* [WHAT IS NEEDED] Using the records below, write out again exactly the lines that begin at the line containing "At what coordinates should I click to accomplish: Select" and end at the line containing "751x746 pixels.", and no other lines.
START DATA LISTING
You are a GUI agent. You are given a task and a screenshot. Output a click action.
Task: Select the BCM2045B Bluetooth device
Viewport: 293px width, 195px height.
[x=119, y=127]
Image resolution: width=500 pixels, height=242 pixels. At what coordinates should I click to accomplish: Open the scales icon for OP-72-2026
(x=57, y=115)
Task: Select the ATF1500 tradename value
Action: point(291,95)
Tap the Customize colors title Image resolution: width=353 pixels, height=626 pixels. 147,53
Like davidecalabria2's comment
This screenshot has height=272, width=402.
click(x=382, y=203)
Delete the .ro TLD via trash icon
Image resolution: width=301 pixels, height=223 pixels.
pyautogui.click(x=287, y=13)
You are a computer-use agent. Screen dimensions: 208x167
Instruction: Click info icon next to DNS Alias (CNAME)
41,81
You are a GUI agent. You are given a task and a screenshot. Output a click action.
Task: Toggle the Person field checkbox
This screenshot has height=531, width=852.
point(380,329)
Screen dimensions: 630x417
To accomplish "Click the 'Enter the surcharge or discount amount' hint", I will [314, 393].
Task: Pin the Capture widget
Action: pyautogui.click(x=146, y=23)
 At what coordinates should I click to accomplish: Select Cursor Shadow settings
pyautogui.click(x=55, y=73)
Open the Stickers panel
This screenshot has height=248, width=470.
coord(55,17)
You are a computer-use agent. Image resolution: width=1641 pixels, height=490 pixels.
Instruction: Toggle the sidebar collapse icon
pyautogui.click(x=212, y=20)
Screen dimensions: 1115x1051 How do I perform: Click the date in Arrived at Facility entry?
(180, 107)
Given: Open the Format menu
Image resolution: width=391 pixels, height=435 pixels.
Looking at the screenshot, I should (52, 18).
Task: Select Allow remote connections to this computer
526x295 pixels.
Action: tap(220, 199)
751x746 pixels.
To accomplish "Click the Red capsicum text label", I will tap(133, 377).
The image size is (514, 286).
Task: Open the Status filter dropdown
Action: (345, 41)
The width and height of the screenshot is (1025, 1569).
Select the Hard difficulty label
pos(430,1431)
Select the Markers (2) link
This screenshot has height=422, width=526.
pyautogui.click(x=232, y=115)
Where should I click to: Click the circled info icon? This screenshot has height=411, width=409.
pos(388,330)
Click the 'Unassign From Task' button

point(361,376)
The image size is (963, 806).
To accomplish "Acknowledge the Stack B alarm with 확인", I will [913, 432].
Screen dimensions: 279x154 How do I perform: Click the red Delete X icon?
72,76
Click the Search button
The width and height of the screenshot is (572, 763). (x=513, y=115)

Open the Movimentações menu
END DATA LISTING
* [ANSWER SPACE]
 At what coordinates should I click to accomplish: Select Cursor Shadow settings
pyautogui.click(x=55, y=73)
Open the Stickers panel
This screenshot has height=248, width=470.
coord(55,17)
You are a computer-use agent. Image resolution: width=1641 pixels, height=490 pixels.
Instruction: Toggle the sidebar collapse icon
pyautogui.click(x=212, y=20)
Screen dimensions: 1115x1051 How do I perform: Click the date in Arrived at Facility entry?
(180, 107)
Given: Open the Format menu
Image resolution: width=391 pixels, height=435 pixels.
Looking at the screenshot, I should (52, 18).
Task: Select Allow remote connections to this computer
526x295 pixels.
Action: tap(220, 199)
751x746 pixels.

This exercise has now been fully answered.